In general, whatever authority the work commanded in subsequent centuries (and it certainly seems to have circulated more widely than another Latin translation by Mark of Toledo noted for its literalism), there is much in the spirit of paraphrase, reordering of the original material, omission and addition in Robert of Ketton's translation. Thus was it considered sorely deficient by Ludovico Marracci, an Italian priest who rendered a new authoritative Latin translation of the Qur'an first published in Padua in 1698, subsequently republished in an edition in Leipzig in 1721. Marracci had studied Arabic in Rome and eventually became confessor for Pope Innocent XI.
Like Peter the Venerable and Robert of Ketton, Marracci was not shy of his intentions to demonstrate the falsehoods of Islam, and indeed wrote a refutatio of Islam as part of the 1698 publication to accompany his translation of the Qur'an. In a similar vein, the 1721 Leipzig edition, which does not feature the refutatio, contains a lengthy preface by Christianus Reineccius- a contemporary Christian theologian- against Islam. However, it would be logically fallacious to take the anti-Islamic spirit alone to damn a translation. Instead what we find in Marracci's is a remarkable translation that sticks to the original. To take al-Fatiha as an example:
In nomine Dei, miseratoris, misericordis
Laus Deo, Domino Mundorum
Regi Diei Iudicii
Te colimus et te in auxilium imploramus
dirige nos in viam rectam
in viam illorum erga quos beneficius fuisti et non actum iracunde eos
et non in viam errantium
To give a few comparative data points: Marracci renders 'al-hamdu lillah' in his translation (laus Deo; which was omitted by Robert of Ketton) and translates 'rab al-alameen' correctly ('domino mundorum'- 'lord of the worlds') as well as 'maliki l-youm ad-deen' ('regi diei iudicii').
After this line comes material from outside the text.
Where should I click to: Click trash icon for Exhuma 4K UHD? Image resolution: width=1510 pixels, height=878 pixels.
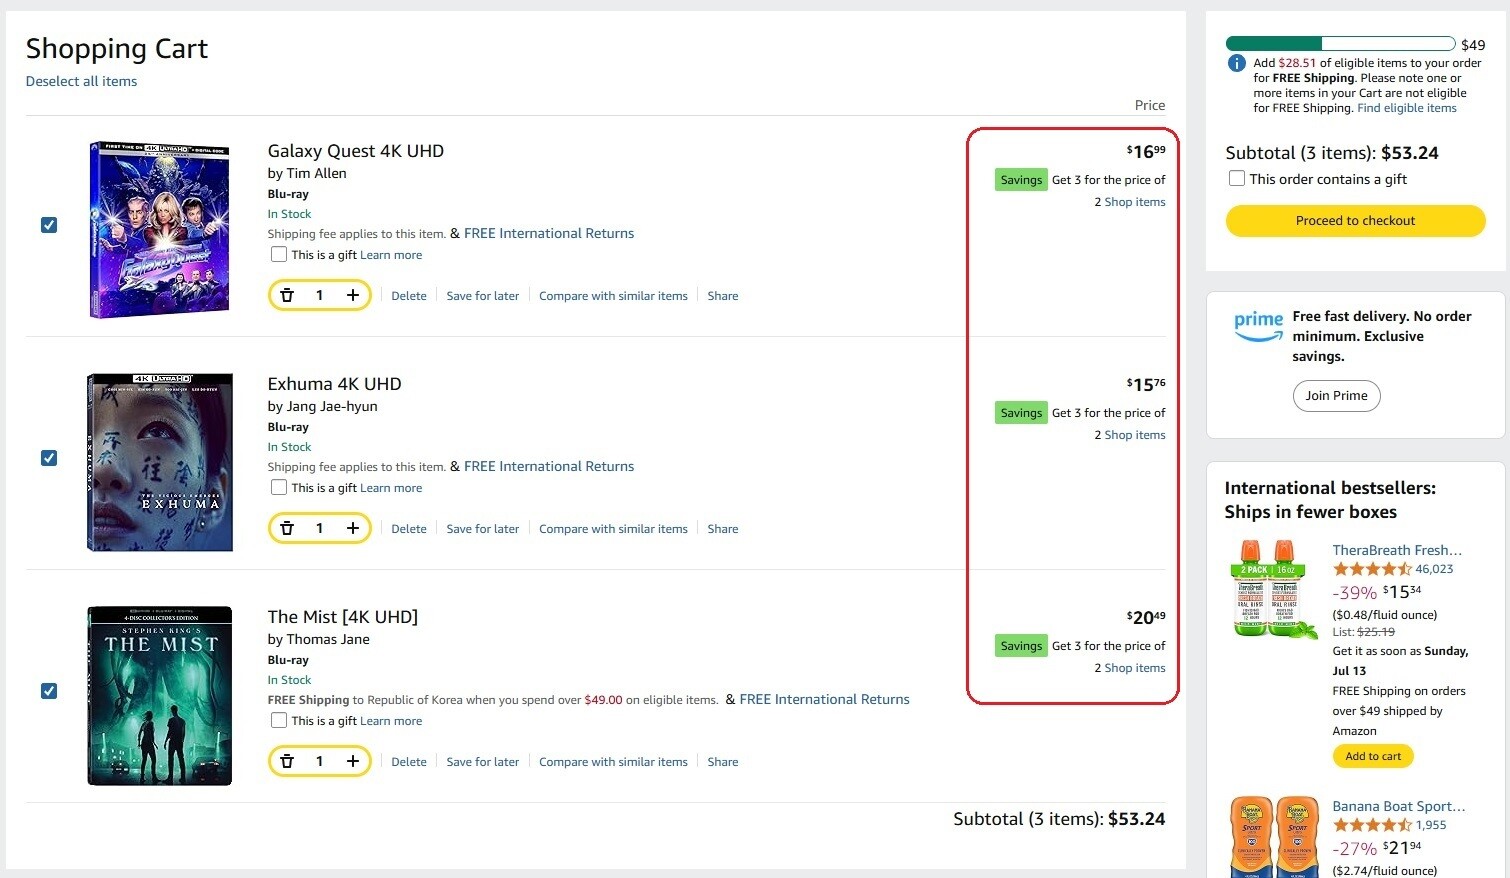tap(287, 528)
As for the original Arabic, 'iyyaka n'abadu wa iyyaka nast'aeenu', whereas Robert of Ketton renders the two Arabic indicative verbs by a Latin subjunctive with a present participle translating to 'let us lower ourselves to Him with suppliant vow, worshipping Him', Marracci sticks to the original construction and meaning: "We worship You and implore You for help."
Similarly, looking at Sura 112:
in nomine Dei miseratoris misericordis
Dic: est Deus unus
non genuit, et non est genitus
et non fuit illi par ullus
Leaving aside the lack of interpretative additions by Marracci and adherence to oratio recta, he also captures well the philological spirit of lam yalid wa lam yulad ("He has not begotten, nor was He begotten", with both verbs using the same w-l-d Arabic root translating to 'beget') by echoing it with the use of the same Latin root verb in translation: gignere.
Though this review of the Latin translations of the Qur'an is by no means comprehensive, it can be seen how Marracci's translation marks a great step forward in style and accuracy, regardless of the anti-Islamic sentiment. Even so, despite the problems in Robert of Ketton's work, I would not go so far as to accuse Robert of Ketton of mendacity, but rather the evidence on balance points to mistakes in an attempt to give an 'insider's perspective', so to speak, on how Muslims understand the Qur'an.